Archive for June, 2009

Recently there was a thread on the Google Summer of Code students’ list discussing gender dynamics in open source, but more broadly, interactions between those of different genders (mainly the discussion was simplified to be a discussion of sexes, which I think demonstrates the lack of understanding of the difference between gender and sex. But I suppose that’s a blog post for another day).

It was noted that many of the women on the list have blog addresses and other details that quickly self-identify the authors as female. There was discussion about whether this is a good thing or not, and the possible reasons behind it.

Here is what I wrote:

I think what you mention about yourself shows the world what you think about yourself, and what you consider yourself.

If first and foremost you associate your identity with being female (or male) or straight (or not)… then I guess that’s your prerogative.
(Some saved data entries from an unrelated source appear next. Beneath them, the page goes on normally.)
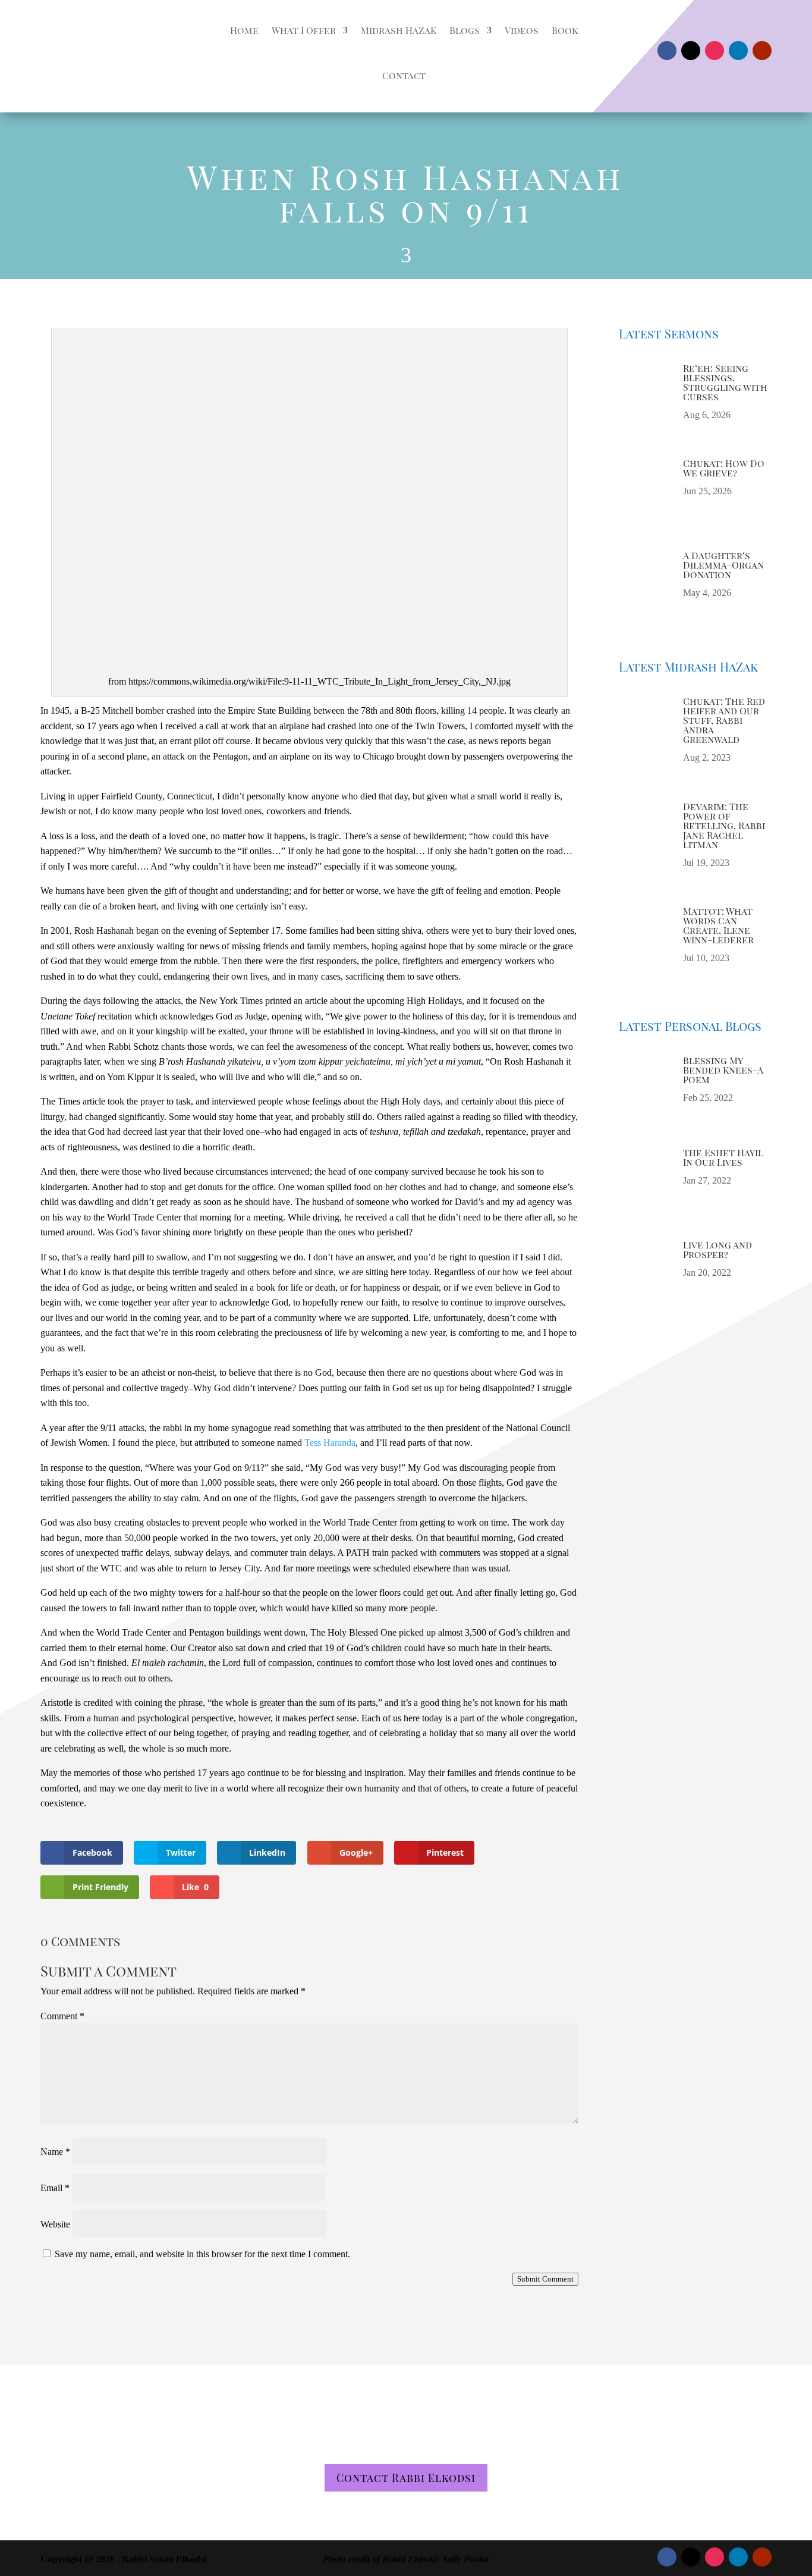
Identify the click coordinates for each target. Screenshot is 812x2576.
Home (244, 30)
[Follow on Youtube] (762, 50)
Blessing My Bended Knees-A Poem (723, 1069)
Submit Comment (545, 2278)
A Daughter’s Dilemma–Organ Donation (723, 565)
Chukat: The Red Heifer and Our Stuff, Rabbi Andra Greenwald (724, 720)
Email (55, 2188)
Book (565, 30)
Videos (522, 30)
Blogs (464, 30)
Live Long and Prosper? (717, 1249)
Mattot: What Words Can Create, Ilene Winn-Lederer (718, 925)
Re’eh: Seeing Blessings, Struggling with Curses (725, 382)
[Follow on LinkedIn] (738, 50)
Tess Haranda (329, 1443)
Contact (404, 75)
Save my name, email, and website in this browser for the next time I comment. (202, 2254)
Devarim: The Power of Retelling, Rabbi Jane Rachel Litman (724, 825)
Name (55, 2152)
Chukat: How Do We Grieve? (723, 468)
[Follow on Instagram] (714, 50)
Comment (62, 2016)
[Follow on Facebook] (666, 50)
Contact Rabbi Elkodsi (406, 2478)
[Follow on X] (690, 50)
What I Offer (304, 30)
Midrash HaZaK (398, 30)
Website (55, 2224)
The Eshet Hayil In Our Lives (723, 1157)
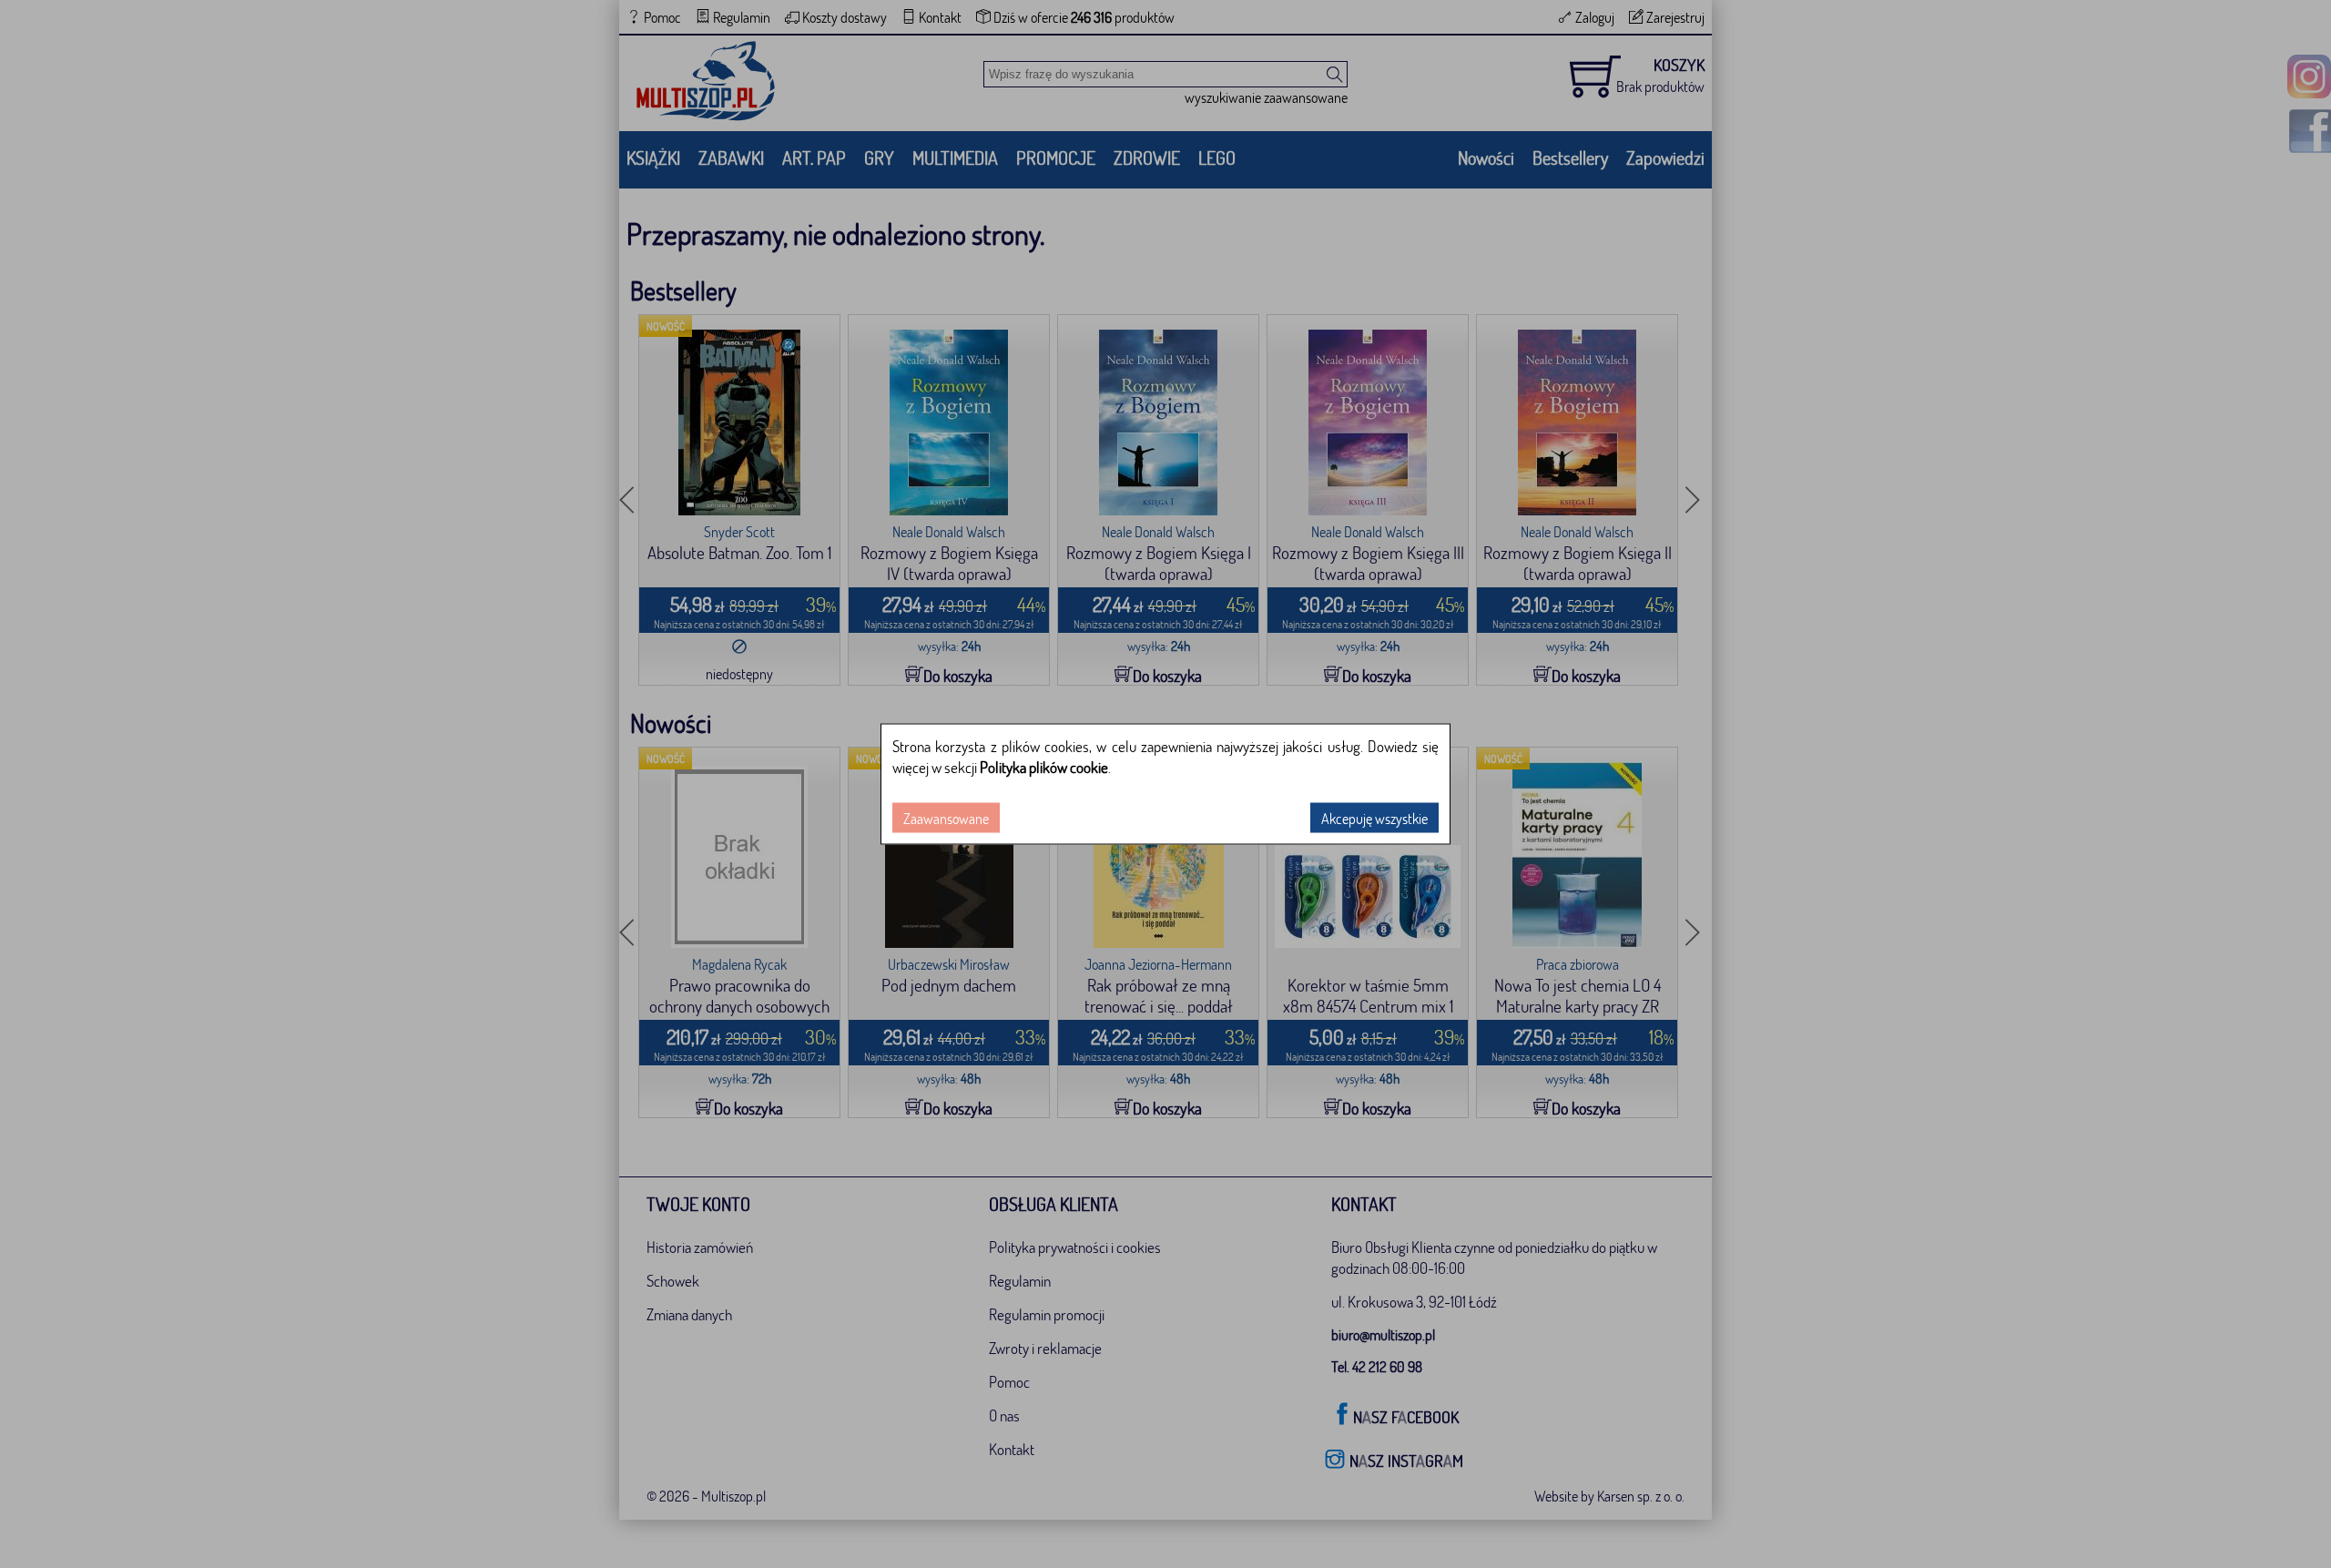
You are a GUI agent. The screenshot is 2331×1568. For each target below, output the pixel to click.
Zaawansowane (946, 818)
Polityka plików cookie (1044, 767)
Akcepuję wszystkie (1374, 818)
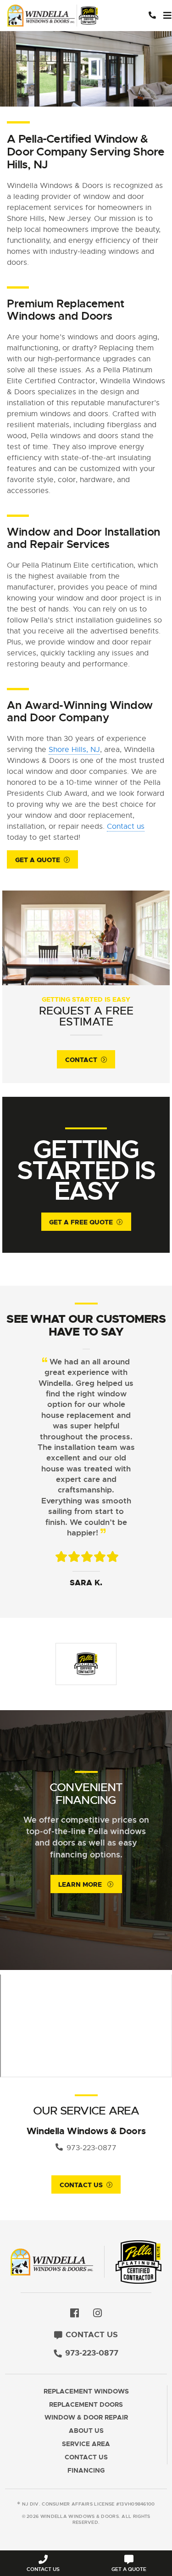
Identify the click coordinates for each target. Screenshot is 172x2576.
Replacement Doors (86, 2405)
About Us (86, 2431)
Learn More (81, 1884)
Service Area (86, 2444)
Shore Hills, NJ (74, 749)
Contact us (125, 826)
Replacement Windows (86, 2391)
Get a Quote (37, 860)
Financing (86, 2470)
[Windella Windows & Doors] (55, 16)
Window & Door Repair (86, 2417)
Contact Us (81, 2185)
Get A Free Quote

But I, for one, am not /just/ an Asian male. I’m not just a Computer Science student. I’m not just a coder. I’m not just an Engineering student. I’m not just 20-years old. I’m not just a blogger. I’m not just an Open Source contributor. I’m not just an advocate of strange and often unpopular ideas.

I am a human being, with many dimensions. And I don’t try to simplify it by putting myself in a box and categorizing myself as anything.

I think that the key is just to understand everyone for who they are, and part of that is being somewhat ambiguous. As Leslie [Hawthorne] somewhat alluded to, it’s about managing people’s preconceptions about you.

I do not actively try to hide that I am male, or that I am Asian (you might guess that from my last name). There are all sorts of preconceptions people might have about things, and there are lots of -isms we should seek to avoid. (I’m Asian – maybe that means I’m a bad driver, and that I can’t pronounce Rs. I’m male – maybe I’m violent. I’m in Computer Science, presumably that means I play Dungeons & Dragons with my classmates on the weekends. I’m in Engineering, maybe that means I’m sexist.)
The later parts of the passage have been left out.